_SOURCE EXTRACT_
Anagennisi Karditsa
- Full name: A.S. Anagennisi Karditsa 1904
- Nickname: Kanaria (Canaries)
- Short name: ASA
- Founded: 16 October 1904; 121 years ago
- Ground: Municipal Stadium of Karditsa
- Capacity: 3,500
- Chairman: Dimitrios Papadimitriou
- Manager: Apostolos Charalampidis
- League: Super League Greece 2
- 2025–26: Super League Greece 2 (North Group), 3rd
- Website: anagenisifc.gr
| Home colours | Away colours | Third colours |

= Anagennisi Karditsa F.C. =

Anagennisi Karditsa Football Club (Α.Σ. Αναγέννηση Καρδίτσας) is a Greek professional football club based in Karditsa, Greece that competes in the Super League 2, the second tier of the Greek football league system.

==History==

Anagennisi was formed on October 16, 1904, in the southwestern Thessalian city of Karditsa as the football team of the multisport club ASA (Αθλητικός Σύλλογος Αναγέννησης - Athlitikos Syllogos Anagennisis), the Athletic Association Anagennisi. The statute of the club was signed personally by Crown Prince Constantine I.

The first Olympic Games in Greece, in 1896, created the conditions for the creation of an athletic club in the city of Karditsa.

From its inception in 1904, the football team of Anagennisi was not officially recognized as a distinct entity within the organization. As more of the club's athletes began to show interest in the sport, the football team began to train and play locally organized games in the stadium of central Karditsa, which later became Pavsilipo Park. With the sport's expanding popularity in Greece in the following decades, in 1924 the football team was finally given its department within ASA. Playing in the independent, regional Thessalian League from 1929 to 1962, it joined the newly established Greek second division in time for the 1962–63 season. When the Greek football league became professional in 1979, the football department of ASA was reformed as FC [a Football Public Limited Company, or PAE (Greek: ΠΑΕ - Ποδοσφαιρική Ανώνυμη Εταιρία / Podosferiki Anonymi Eteria) and continued to compete as PAE Anagennisi Karditsas (FC Anagennisi Karditsa)].

One of the highlights in Anagennisi Karditsa's history is the victory over Olympiacos for the Greek Cup in 1993–94, as well as the win against Paniliakos for the Greek semi-professional cup final in 1981. In 2008, Anagennisi Karditsa reached the Gamma Ethniki play-off and beat Ilioupoli 2–0 in Athens to win promotion to Beta Ethniki, which was the second tier league until 2019.

Anagennisi Karditsa holds the record for the most fans to ever attend an away game for Gamma Ethniki in 2008, with 2,000 supporters in the play-off match against Ilioupoli. In the 2008–09 season, Anagennisi Karditsa had the fourth best average in attendance, despite having only avoided relegation in the last fixture against Veria.

In December 2021, for the first time in its history, the club reached the Greek Cup quarterfinals, commonly referred to as the "eight" of the Greek Cup.

_WHAT IS BEING ASKED_
Reproduce the passage from the Anagennisi Karditsa article between "Anagennisi Karditsa Football" and "Prince Constantine I.", inclusive.

_GIVEN RECORDS_

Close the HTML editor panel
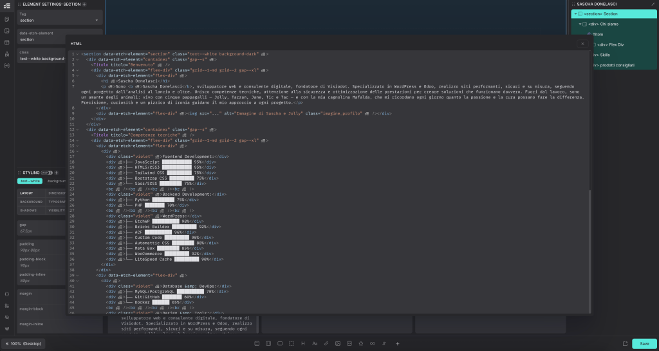 click(x=582, y=43)
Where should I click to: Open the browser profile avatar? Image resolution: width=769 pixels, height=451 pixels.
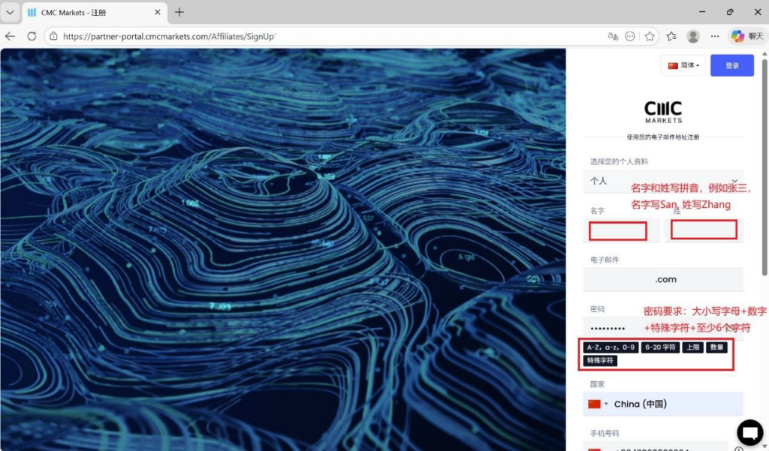[693, 36]
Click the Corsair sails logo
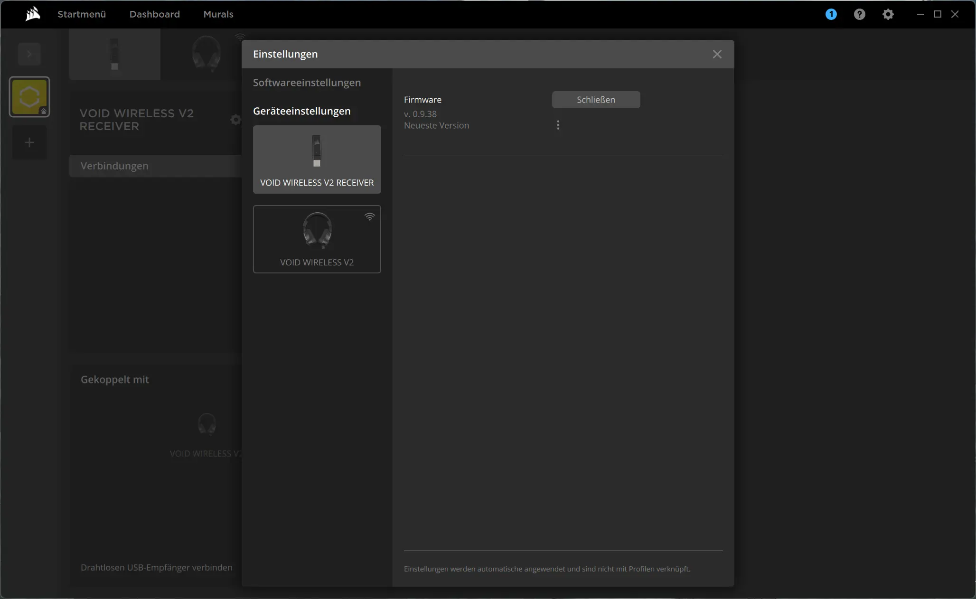 pyautogui.click(x=33, y=14)
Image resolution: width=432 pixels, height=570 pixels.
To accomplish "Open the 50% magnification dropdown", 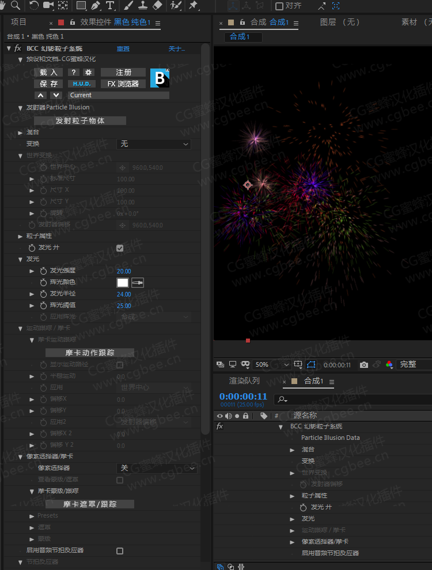I will click(x=271, y=364).
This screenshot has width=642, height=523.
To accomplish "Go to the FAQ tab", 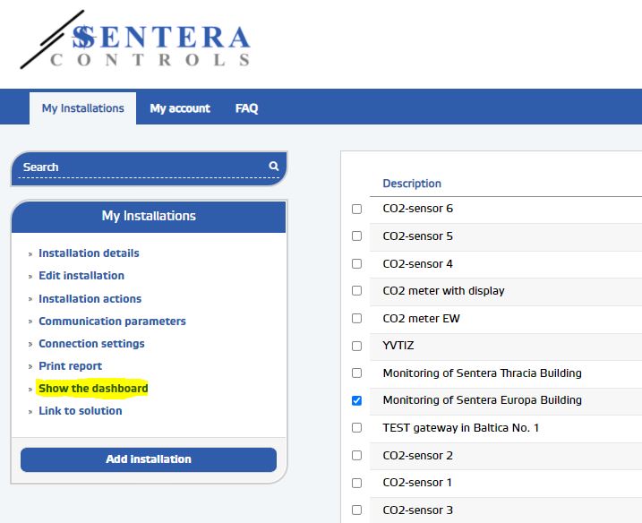I will point(246,108).
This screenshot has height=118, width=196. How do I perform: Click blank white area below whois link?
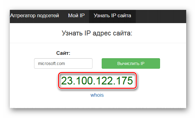(x=97, y=103)
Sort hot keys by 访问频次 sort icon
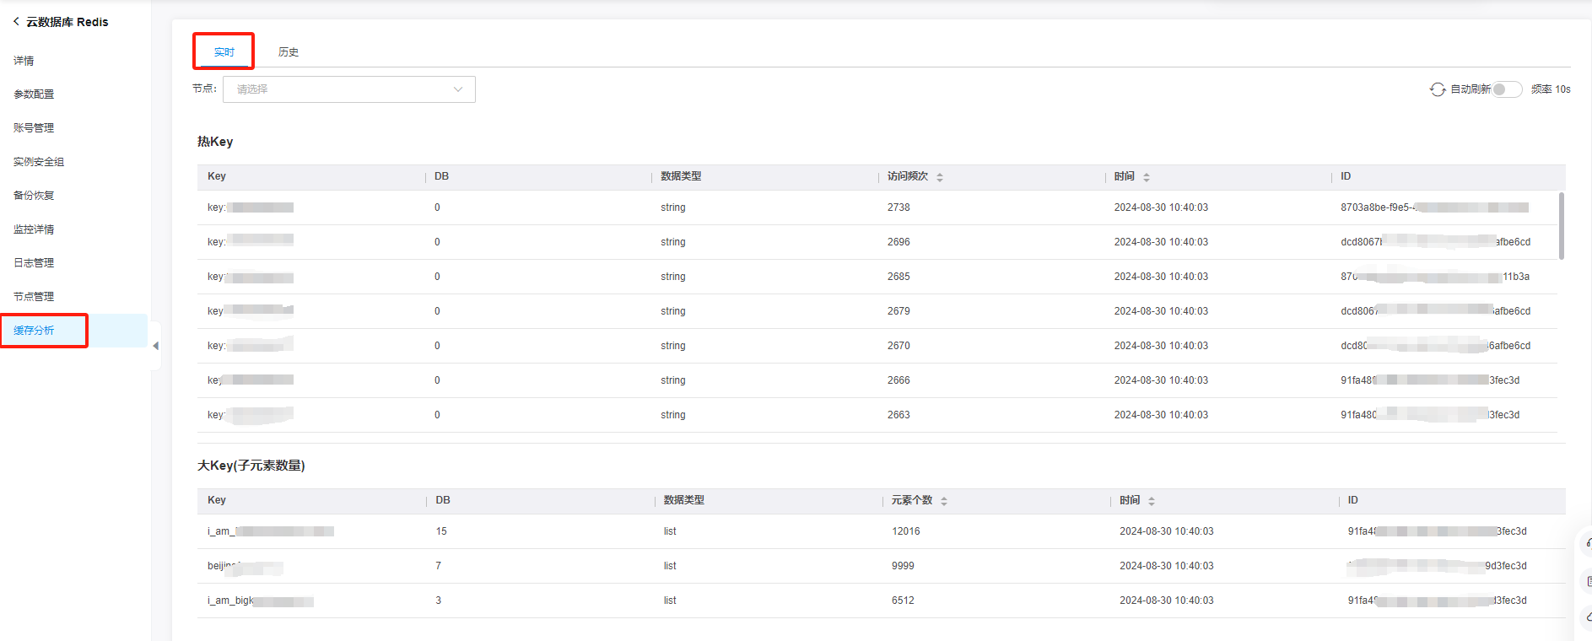 [x=940, y=177]
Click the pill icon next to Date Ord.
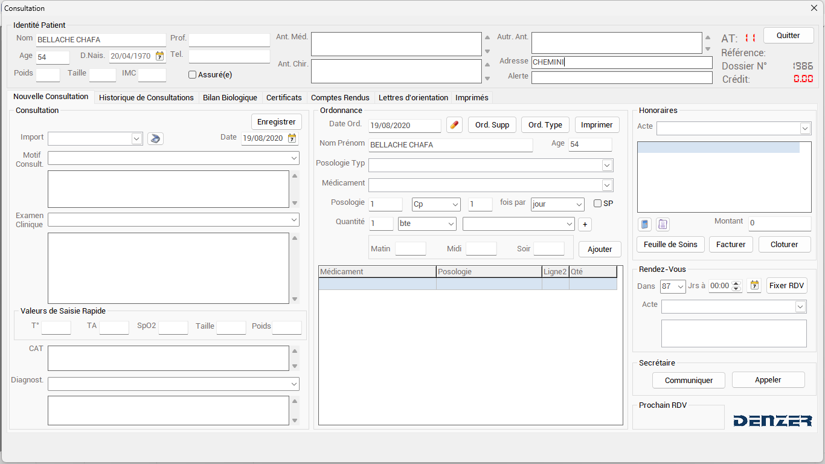 454,125
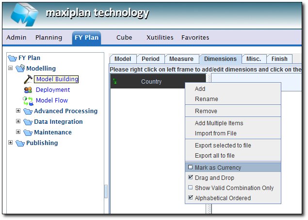The height and width of the screenshot is (220, 308).
Task: Switch to the Measure tab
Action: point(181,59)
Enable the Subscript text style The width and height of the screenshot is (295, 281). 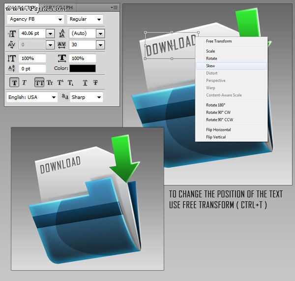tap(71, 83)
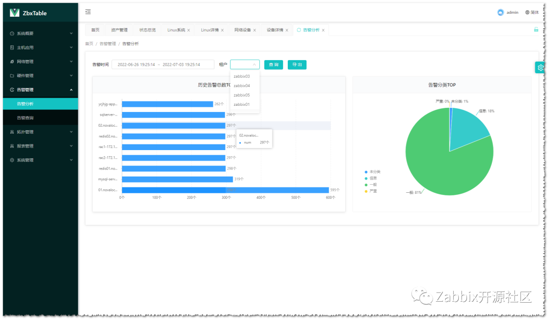Switch to 资产管理 tab

(x=119, y=30)
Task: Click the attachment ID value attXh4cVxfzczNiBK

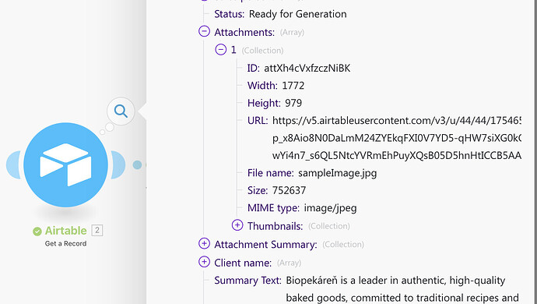Action: pyautogui.click(x=307, y=68)
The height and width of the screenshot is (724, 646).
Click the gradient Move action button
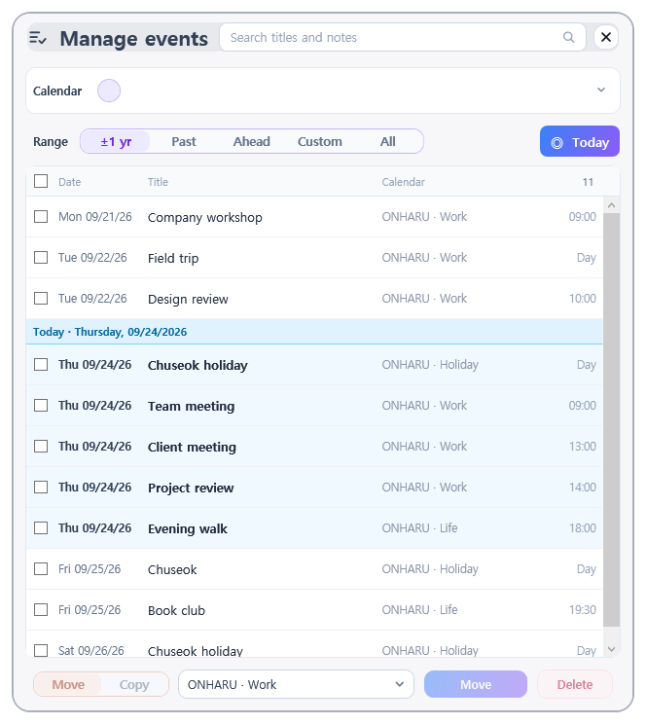coord(476,684)
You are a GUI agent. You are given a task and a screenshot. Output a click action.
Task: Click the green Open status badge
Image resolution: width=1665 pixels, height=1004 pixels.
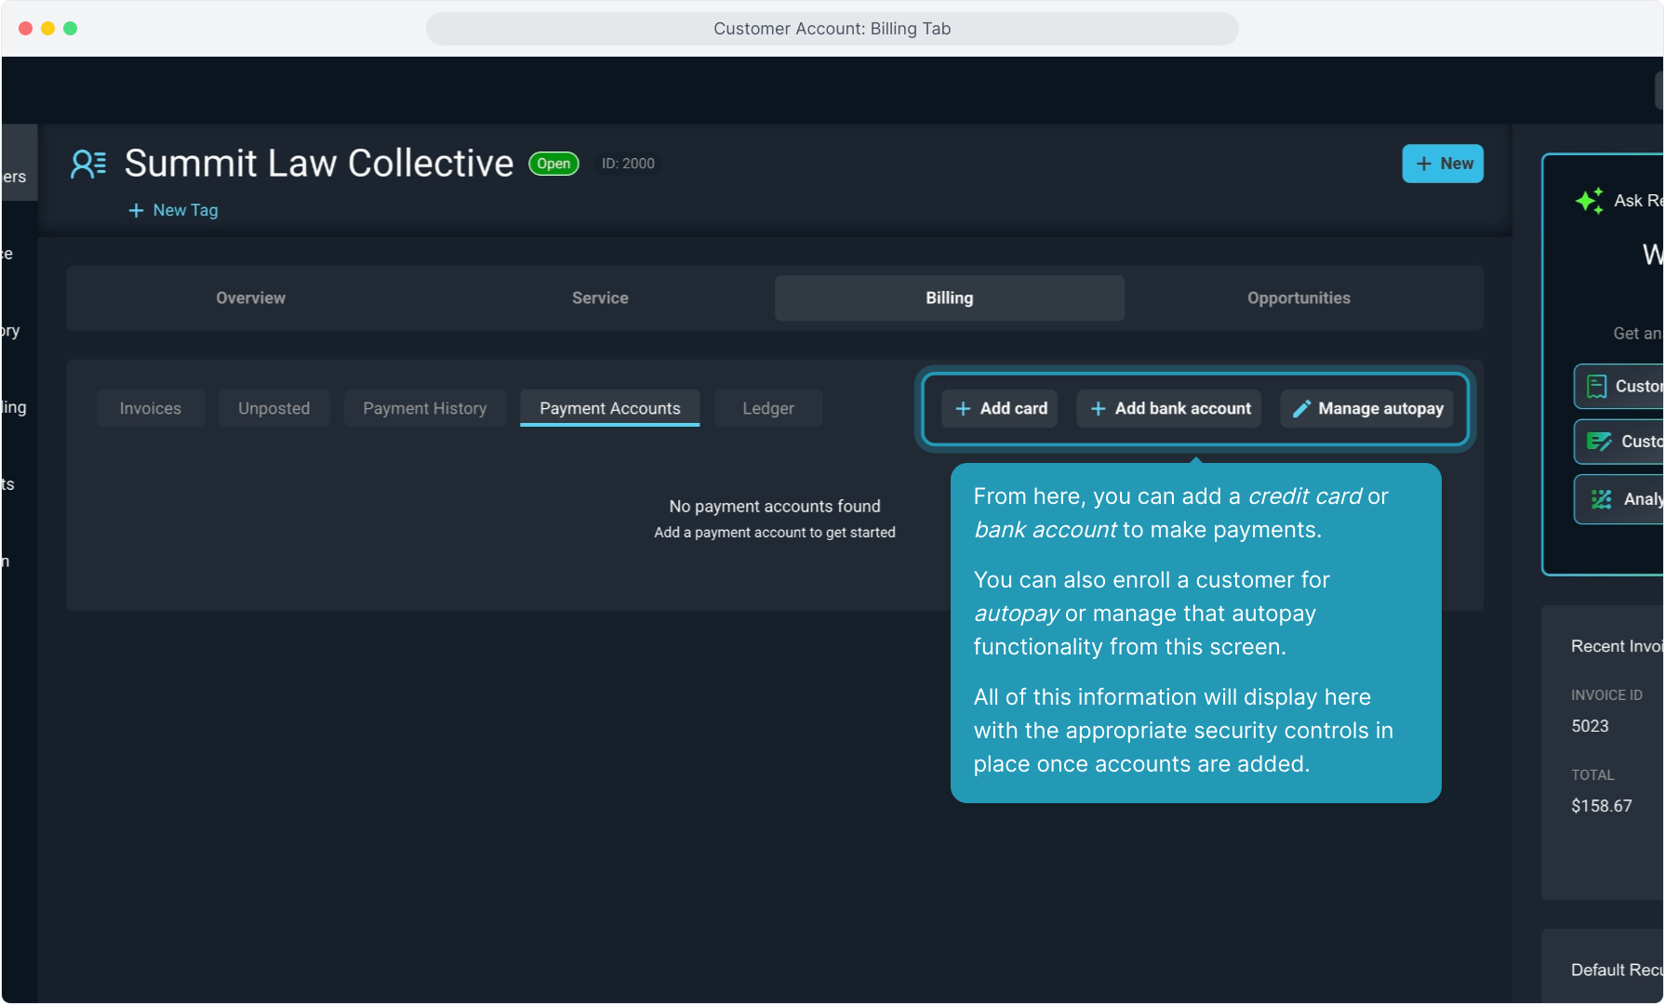click(553, 165)
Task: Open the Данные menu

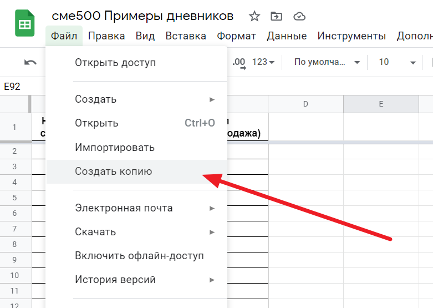Action: click(287, 36)
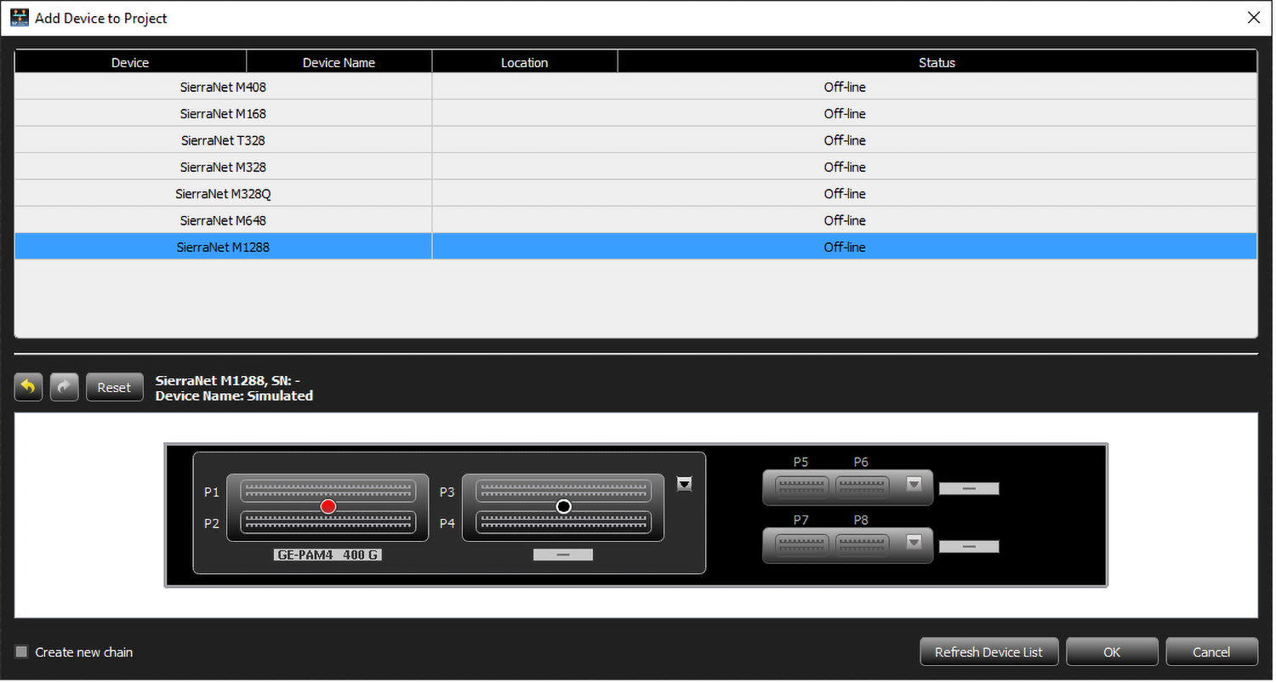Click the GE-PAM4 400 G mode label
Image resolution: width=1276 pixels, height=683 pixels.
328,555
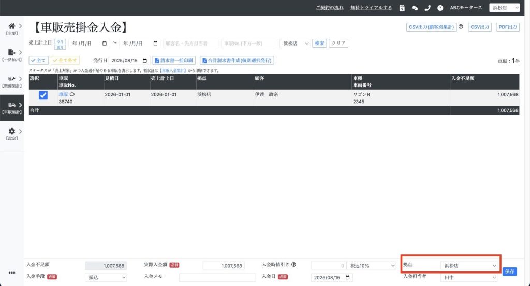Click the comment bubble icon next to 車販 link
Screen dimensions: 530x286
click(72, 94)
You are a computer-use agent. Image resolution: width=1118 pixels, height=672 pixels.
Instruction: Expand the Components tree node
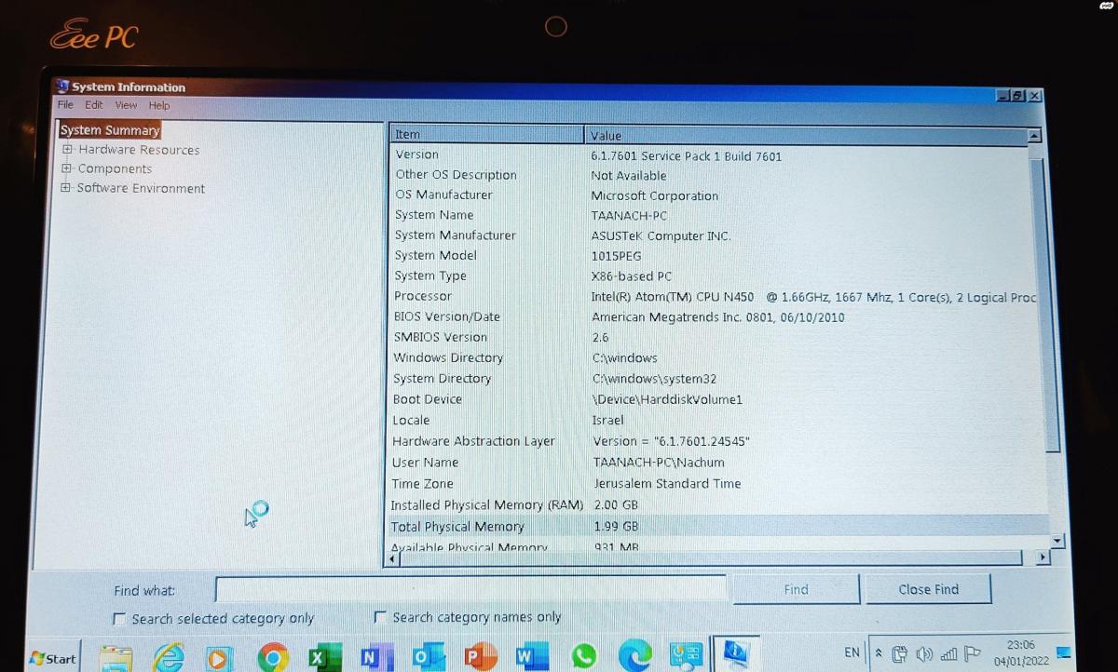(x=66, y=168)
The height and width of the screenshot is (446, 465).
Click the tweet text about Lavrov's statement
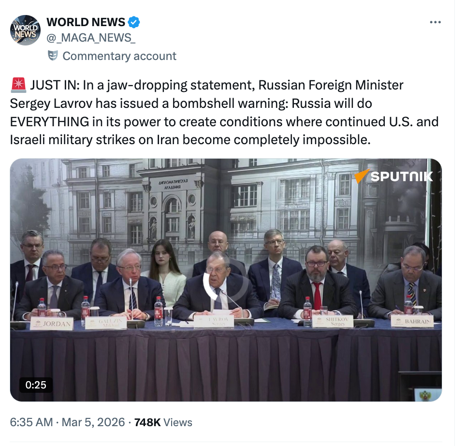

_TASK SOLUTION_
Anagennisi Karditsa Football Club (Α.Σ. Αναγέννηση Καρδίτσας) is a Greek professional football club based in Karditsa, Greece that competes in the Super League 2, the second tier of the Greek football league system.

==History==

Anagennisi was formed on October 16, 1904, in the southwestern Thessalian city of Karditsa as the football team of the multisport club ASA (Αθλητικός Σύλλογος Αναγέννησης - Athlitikos Syllogos Anagennisis), the Athletic Association Anagennisi. The statute of the club was signed personally by Crown Prince Constantine I.